Consumers both at home and abroad should be assured that red and white meat production from UK farms is produced to the highest global standards of animal welfare and environmental management. Animal health and welfare is central to the way animals are reared, managed and slaughtered in the UK and this is unrivalled in any other country.

As to the vexed issue of greenhouse gas emissions, the starting point is to stress that the whole of UK agriculture is responsible for only 10pc of domestic carbon emissions against the often misused figure of 25pc which relates to the contribution of global agriculture to global emissions.

With agriculture covering 70pc of the domestic landmass, on average, every acre of land in agriculture is already less polluting by a factor of 20 in comparison to every acre of land in other sectors. In addition, and uniquely in the way in which agriculture does its business, it also sequesters and stores carbon.

Unlike in Latin America, we have long established grassland systems which have formed part of the mosaic of our landscape for centuries. Amounting to some 10 million hectares, this grassland harvests approaching 2.5Mt of carbon from the atmosphere on an annual basis and is responsible for storing around one third of the UK's below-ground carbon stock.

Consumers should have no qualms whatsoever from consuming meat and dairy produced from UK farms.

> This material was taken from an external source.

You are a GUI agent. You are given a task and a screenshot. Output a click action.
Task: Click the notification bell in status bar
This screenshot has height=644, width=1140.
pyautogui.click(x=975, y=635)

Rather, we should see our consumption of domestically produced meat as part of our global responsibility to be replacing protein from meat produced to questionable standards abroad and shipped over here to be sold cheaply in competition with our high-quality product.

Of course, we can always be doing more to ensure that we are improving performance both in terms of productivity and environmental gain. UK producers are at the forefront of championing that drive. Through the work that our farmers do, day in and day out, not only do they provide nutritious, sustainable and tasty food they are also providing landscape, biodiversity, access, renewable energy, management of water resources, stewardship of soils and carbon storage and management services.

Our domestic livestock and dairy farmers deserve our support and more importantly our unapologetic custom.

We also need to be hearing more from our politicians about how they will protect UK consumers and our planet from meat produced to lower standards imported from abroad. Turning the abundance of grass we have in this country into high quality, digestible protein is the very basis of sustainability. Allowing a race to the bottom in standards by leaving our borders open to all comers would be a major abrogation of responsibility both to our consumers and to our global environment.

It is a shame that the general election manifestos of the main political parties say little about this important issue.

The takeaway message from Liz Bonnin's programme is if you want to benefit the planet, eat meat with confidence but only when you choose British.